• **What is asked**:
A. In the Let's Encrypt tutorial, how many days is a Let's Encrypt certificate valid?
B. Continue the Let's Encrypt tutorial from the point where it stops.
* Start Source extract *
In the growing face of cyberattacks and breaches, securing your website is a top priority in protecting yourself and your site visitors from hackers. In this tutorial, we explore how you can set up a Free SSL Certificate using Let’s Encrypt SSL for Apache on Debian 10.
Let’s Encrypt is a free SSL certificate written by Let’s Encrypt authority which is valid for only 90 days but can be renewed at any given time.
What is an SSL Certificate?
Before we proceed further, What is an SSL certificate? An SSL certificate is a digital certificate that encrypts communication between a browser and a web server. This encrypts guarantees that any information sent to the web-server is private and confidential. SSL certificates are commonly used on e-commerce websites, banking websites and money sending / remittance platforms such as PayPal, Payoneer, and Skrill.
How Do I Know that My Site is Protected?
* End Source extract *
* Start Data provided *
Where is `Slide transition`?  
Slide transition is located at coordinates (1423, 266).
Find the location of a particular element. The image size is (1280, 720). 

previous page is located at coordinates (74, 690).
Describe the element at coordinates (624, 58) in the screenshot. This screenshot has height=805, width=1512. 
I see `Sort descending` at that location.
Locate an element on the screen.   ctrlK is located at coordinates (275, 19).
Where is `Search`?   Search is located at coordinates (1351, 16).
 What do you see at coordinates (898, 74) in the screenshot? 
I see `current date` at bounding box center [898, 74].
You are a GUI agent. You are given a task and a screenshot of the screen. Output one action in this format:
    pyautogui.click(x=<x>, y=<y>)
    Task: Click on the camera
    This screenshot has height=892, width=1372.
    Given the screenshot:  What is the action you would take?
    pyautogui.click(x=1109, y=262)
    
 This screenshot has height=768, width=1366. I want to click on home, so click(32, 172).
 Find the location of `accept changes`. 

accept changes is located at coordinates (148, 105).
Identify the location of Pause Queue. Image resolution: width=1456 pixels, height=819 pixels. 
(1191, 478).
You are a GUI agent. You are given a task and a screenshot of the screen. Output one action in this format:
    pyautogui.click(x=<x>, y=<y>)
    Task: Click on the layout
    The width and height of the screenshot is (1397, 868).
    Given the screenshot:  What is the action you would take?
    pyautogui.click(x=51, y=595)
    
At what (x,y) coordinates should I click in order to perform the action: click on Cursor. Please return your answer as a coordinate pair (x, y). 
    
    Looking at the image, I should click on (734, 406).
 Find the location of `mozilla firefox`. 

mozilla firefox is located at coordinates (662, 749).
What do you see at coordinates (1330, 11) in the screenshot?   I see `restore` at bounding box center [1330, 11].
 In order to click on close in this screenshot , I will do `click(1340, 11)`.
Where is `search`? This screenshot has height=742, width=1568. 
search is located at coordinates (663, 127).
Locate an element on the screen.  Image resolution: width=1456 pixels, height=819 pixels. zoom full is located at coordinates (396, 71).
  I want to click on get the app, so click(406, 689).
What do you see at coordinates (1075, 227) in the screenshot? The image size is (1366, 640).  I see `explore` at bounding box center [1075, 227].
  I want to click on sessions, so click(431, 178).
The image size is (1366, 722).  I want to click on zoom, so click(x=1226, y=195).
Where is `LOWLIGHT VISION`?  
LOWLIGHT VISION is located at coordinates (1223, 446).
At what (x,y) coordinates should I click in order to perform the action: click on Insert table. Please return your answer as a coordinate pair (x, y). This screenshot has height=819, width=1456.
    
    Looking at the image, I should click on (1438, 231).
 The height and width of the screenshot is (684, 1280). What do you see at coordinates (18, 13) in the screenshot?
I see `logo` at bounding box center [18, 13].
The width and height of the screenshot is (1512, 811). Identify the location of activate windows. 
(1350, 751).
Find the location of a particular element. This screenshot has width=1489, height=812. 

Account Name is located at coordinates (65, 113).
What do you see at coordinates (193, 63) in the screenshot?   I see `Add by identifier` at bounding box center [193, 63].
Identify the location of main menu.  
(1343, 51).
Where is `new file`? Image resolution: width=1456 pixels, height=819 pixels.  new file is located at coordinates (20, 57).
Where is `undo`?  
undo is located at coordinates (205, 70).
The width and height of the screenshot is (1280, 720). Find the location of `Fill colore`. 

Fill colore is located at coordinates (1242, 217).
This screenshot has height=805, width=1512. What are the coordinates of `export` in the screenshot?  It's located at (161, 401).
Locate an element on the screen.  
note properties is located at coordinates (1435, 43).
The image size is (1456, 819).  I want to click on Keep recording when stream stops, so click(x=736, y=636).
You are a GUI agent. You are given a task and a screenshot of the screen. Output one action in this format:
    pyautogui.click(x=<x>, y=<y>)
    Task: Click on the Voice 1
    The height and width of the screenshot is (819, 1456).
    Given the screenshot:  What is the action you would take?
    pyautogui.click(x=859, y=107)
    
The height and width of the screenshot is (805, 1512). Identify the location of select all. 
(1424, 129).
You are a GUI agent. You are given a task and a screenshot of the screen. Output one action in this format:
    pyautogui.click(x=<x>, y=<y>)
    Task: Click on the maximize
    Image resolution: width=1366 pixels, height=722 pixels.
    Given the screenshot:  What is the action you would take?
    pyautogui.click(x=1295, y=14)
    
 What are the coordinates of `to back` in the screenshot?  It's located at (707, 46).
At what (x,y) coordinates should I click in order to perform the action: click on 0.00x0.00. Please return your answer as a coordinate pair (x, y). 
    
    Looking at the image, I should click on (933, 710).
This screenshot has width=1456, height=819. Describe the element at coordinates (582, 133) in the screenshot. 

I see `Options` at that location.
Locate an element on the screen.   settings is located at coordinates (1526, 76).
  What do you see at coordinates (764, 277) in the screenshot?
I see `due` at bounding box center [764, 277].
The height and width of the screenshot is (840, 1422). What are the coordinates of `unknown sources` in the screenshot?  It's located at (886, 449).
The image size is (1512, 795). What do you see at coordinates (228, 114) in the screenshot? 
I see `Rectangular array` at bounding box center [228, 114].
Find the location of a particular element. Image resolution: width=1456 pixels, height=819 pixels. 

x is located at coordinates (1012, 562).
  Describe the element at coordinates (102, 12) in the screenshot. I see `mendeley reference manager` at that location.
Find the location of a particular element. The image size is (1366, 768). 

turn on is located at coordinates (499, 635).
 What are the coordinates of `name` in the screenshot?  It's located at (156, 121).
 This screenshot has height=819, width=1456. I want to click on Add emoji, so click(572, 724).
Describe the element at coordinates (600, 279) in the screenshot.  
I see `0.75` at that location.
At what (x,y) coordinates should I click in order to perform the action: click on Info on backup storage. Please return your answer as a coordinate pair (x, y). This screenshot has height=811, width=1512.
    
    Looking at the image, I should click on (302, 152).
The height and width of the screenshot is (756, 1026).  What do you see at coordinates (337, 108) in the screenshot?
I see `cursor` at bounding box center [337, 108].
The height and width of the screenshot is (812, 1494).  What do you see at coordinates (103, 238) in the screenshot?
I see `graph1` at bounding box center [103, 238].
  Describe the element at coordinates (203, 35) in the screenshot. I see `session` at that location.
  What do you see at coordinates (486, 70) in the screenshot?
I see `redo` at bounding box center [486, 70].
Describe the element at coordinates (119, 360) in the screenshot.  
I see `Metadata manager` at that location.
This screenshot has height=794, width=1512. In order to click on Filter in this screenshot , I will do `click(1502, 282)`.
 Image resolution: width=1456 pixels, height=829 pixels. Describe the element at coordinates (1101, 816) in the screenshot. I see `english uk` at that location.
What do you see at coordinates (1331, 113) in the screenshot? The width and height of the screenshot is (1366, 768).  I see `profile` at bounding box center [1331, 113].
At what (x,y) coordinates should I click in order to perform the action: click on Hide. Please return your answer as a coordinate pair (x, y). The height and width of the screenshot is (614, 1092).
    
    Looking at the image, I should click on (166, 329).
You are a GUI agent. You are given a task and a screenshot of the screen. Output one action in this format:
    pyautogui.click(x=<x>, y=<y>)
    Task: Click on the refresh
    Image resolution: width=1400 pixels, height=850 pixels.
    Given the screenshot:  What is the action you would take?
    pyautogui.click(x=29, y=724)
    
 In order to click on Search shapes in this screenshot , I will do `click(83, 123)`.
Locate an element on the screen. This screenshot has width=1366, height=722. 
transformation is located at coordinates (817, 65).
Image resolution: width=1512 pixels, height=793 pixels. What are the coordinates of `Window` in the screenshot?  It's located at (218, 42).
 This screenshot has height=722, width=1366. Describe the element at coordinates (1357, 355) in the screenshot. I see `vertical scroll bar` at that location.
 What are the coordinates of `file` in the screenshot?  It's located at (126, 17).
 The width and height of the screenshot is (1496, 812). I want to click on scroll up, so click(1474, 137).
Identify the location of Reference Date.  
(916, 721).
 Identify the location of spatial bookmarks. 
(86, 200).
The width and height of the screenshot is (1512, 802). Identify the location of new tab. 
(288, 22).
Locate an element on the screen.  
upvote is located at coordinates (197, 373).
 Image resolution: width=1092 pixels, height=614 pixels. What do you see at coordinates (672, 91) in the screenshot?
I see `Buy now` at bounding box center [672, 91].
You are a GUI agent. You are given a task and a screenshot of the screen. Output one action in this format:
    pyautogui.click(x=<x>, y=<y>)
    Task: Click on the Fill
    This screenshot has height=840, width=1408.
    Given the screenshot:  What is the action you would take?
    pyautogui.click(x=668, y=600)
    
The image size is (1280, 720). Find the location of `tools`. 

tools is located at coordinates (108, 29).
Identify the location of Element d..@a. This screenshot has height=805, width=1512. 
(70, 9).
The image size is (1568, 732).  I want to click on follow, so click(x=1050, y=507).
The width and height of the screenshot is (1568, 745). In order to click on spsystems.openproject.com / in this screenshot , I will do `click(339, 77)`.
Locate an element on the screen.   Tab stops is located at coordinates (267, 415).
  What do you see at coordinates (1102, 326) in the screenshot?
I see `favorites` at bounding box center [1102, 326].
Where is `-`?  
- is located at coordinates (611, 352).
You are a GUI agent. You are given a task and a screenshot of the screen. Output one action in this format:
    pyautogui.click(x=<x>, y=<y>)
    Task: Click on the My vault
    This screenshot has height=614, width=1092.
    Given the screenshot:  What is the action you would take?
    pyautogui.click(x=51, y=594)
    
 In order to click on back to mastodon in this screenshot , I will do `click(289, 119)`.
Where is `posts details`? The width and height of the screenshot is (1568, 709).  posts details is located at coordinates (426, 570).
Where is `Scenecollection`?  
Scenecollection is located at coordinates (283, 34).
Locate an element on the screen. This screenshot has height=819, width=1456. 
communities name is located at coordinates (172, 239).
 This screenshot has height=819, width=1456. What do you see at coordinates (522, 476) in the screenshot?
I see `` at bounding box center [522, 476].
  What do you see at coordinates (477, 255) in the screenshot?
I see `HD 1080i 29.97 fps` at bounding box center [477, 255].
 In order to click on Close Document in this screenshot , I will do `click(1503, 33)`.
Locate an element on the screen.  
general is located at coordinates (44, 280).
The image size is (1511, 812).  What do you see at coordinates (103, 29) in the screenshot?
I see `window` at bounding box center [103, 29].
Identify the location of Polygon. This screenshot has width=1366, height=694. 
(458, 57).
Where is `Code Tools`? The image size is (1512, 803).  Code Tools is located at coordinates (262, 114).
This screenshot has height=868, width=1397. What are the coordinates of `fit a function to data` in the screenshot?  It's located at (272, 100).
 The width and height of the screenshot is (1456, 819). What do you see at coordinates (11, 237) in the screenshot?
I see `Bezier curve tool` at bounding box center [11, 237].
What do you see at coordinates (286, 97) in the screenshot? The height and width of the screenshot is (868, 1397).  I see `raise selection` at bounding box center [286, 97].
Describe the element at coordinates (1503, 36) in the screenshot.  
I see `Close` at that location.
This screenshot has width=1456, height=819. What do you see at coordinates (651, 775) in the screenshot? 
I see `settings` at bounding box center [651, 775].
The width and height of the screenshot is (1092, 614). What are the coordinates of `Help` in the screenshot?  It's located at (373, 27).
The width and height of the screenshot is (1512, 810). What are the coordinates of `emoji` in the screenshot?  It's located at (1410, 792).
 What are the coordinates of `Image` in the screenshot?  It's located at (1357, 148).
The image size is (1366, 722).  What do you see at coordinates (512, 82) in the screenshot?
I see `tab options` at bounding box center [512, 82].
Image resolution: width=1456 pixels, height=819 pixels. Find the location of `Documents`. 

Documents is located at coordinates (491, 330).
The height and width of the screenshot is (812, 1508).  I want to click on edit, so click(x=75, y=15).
* End Data provided *
• **Expected results**:
A. 90 days

B.
Websites which are SSL secured have a padlock symbol in the URL bar followed by the acronym https (HyperText Transfer Protocol Secure) as shown in the following screenshot.
If a site is not protected with an SSL certificate, Google will display a “Not Secure” warning before the website address in the URL.
Before we begin, ensure the following requirements have been satisfied:
- A running instance of Debian 10 Minimal Server.
- A running instance of Apache Web Server with Domain Setup on Debian 10.
- A registered Fully Qualified Domain Name (FQDN) with the
Arecord pointing to the IP address of the Debian 10 Linux system on your Domain Provider.
For this tutorial, we have
tecmint.com pointed to the IP address 192.168.0.104.
Step 1: Install Certbot in Debian 10
To start off, we need to install Certbot on our Debian 10 instance. Certbot is a client software by EFF (Electronic Frontier Foundation) that fetches Let’s Encrypt SSL & sets it up on a web server.
To achieve this, first update system repositories.
$ sudo apt update
Next, add the repository on your Debian system using the command below.
$ sudo apt install python-certbot-apache -t buster-backports
Step 2: Obtain an SSL Certificate for Domain
After successfully installing certbot client, let’s proceed and install Let’s Encrypt certificate using the command below.
$ sudo certbot --apache -d your_domain -d www.your_domain
This will immediately request for your email address as shown below.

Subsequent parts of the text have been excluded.